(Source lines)
- - - -
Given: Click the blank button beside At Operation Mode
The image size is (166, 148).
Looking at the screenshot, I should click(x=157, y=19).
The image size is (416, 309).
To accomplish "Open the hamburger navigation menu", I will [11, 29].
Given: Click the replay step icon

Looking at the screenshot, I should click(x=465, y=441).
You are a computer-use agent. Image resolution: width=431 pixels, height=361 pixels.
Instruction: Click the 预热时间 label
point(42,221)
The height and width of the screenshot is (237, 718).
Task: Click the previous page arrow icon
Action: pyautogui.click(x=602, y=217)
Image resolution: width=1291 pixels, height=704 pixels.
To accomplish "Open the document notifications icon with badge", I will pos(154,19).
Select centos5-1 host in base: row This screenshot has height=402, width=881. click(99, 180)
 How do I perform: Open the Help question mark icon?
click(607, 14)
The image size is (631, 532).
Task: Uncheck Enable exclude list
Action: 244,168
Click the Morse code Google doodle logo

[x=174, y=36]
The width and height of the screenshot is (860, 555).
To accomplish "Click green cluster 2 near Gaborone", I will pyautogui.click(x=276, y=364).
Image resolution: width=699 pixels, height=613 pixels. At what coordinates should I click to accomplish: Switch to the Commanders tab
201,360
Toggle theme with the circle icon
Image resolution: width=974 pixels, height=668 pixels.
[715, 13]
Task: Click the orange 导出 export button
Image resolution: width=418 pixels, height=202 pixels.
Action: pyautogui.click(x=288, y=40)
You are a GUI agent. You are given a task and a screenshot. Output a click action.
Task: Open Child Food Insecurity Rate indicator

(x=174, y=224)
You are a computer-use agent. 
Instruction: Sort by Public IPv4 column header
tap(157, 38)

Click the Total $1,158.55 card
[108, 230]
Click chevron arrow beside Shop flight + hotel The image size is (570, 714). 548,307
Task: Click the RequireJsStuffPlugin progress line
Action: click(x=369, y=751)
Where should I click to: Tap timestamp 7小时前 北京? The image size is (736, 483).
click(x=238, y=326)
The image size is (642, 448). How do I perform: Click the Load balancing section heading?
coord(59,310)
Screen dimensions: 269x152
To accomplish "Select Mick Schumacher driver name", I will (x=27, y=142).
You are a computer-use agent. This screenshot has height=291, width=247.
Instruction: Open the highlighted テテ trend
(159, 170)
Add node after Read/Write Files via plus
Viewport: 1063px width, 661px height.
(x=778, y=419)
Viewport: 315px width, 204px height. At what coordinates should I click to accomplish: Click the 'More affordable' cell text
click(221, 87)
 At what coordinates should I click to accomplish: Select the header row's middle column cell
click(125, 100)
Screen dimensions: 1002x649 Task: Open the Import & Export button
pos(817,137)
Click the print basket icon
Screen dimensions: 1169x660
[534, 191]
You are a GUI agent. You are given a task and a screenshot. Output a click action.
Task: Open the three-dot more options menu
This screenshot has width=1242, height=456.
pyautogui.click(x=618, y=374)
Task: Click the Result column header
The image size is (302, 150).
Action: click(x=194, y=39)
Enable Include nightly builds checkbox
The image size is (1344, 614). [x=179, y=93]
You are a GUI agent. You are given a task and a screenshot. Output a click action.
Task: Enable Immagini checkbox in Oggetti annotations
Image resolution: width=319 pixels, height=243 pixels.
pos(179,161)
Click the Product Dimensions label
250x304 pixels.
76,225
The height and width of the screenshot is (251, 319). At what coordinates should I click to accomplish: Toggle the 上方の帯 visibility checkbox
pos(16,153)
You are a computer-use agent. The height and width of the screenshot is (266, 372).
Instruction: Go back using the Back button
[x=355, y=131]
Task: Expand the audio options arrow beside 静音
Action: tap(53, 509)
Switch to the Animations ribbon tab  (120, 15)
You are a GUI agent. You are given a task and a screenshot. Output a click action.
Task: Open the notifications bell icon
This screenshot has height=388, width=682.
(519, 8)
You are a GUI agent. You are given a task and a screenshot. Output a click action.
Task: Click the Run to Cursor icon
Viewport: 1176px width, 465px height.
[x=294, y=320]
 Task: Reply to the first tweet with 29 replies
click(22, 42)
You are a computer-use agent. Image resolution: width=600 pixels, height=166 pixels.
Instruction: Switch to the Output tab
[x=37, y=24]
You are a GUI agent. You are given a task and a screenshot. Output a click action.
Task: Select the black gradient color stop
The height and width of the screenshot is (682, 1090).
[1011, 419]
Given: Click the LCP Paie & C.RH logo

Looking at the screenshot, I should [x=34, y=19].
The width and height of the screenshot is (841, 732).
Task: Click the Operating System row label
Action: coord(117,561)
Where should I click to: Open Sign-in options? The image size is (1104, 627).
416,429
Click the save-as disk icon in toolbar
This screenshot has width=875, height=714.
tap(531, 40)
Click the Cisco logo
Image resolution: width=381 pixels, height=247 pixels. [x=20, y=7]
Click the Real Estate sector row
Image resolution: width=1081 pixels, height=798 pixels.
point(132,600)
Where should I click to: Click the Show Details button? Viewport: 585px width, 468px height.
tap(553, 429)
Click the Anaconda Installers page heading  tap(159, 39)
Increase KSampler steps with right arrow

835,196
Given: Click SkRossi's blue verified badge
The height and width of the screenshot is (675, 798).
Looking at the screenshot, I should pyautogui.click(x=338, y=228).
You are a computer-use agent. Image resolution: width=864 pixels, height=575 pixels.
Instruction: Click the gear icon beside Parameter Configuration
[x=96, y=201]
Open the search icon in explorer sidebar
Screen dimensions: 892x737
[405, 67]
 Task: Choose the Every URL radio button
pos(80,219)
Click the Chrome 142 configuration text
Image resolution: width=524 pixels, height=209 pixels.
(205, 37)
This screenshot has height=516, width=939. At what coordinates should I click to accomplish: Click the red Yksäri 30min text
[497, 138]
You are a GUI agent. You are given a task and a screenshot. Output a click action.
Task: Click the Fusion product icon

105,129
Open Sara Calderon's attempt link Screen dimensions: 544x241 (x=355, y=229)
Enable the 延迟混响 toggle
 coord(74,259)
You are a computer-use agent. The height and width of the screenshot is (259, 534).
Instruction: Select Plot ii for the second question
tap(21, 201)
- - - -
§ **Prompt**
Copy the lines starting at the one containing "Task: Choose the Every URL radio button" and ending at the last line, with "radio button" changed to "option button" and everything else unchanged.

§ **Solution to this exercise**
 Task: Choose the Every URL option button
pos(80,219)
Click the Chrome 142 configuration text
Image resolution: width=524 pixels, height=209 pixels.
(205, 37)
This screenshot has height=516, width=939. At what coordinates should I click to accomplish: Click the red Yksäri 30min text
[497, 138]
You are a GUI agent. You are given a task and a screenshot. Output a click action.
Task: Click the Fusion product icon

105,129
Open Sara Calderon's attempt link Screen dimensions: 544x241 (x=355, y=229)
Enable the 延迟混响 toggle
 coord(74,259)
You are a computer-use agent. The height and width of the screenshot is (259, 534).
Instruction: Select Plot ii for the second question
tap(21, 201)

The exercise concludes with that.